(Work instructions) Pick out every line of the material below that contains the word "screenshot" and copy each of those lines.

(Entries supplied)
#####

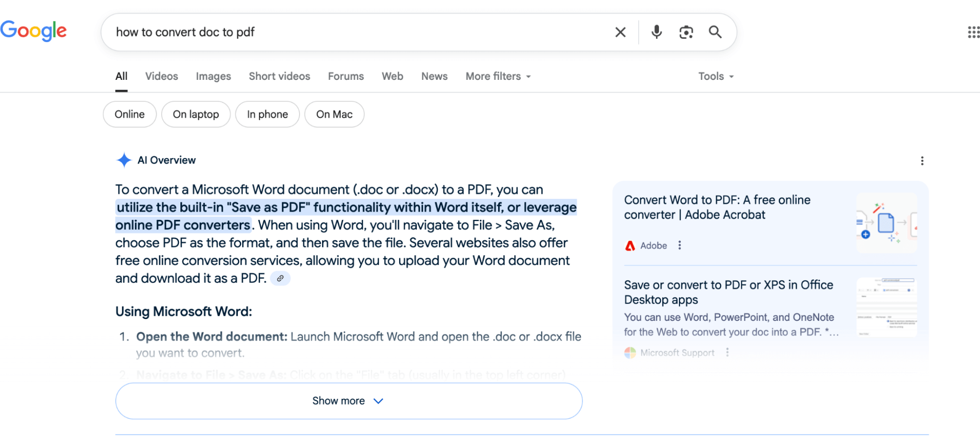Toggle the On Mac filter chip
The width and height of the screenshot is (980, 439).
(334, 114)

#####

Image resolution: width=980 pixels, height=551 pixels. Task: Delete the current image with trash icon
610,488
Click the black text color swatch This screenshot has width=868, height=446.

#####

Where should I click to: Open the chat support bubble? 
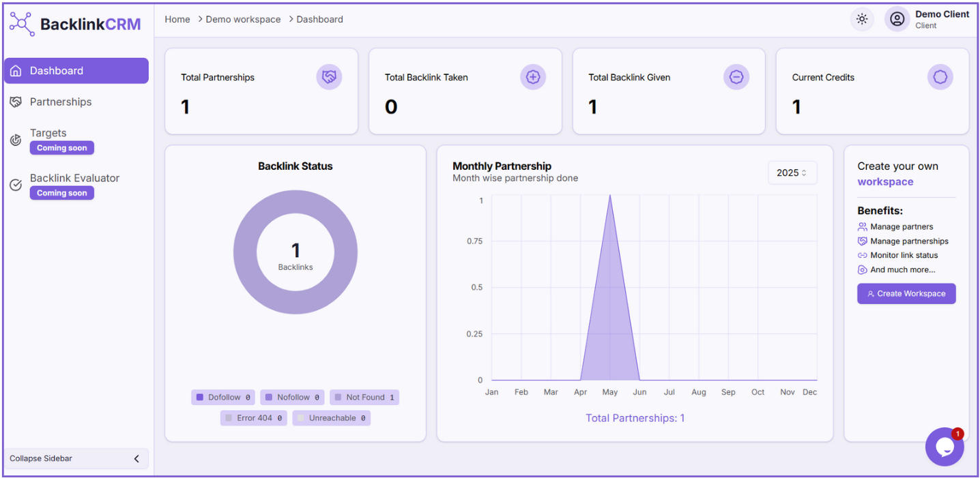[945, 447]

#####

(Worked answer)
The width and height of the screenshot is (980, 439).
Click the black text color swatch This screenshot has width=868, height=446.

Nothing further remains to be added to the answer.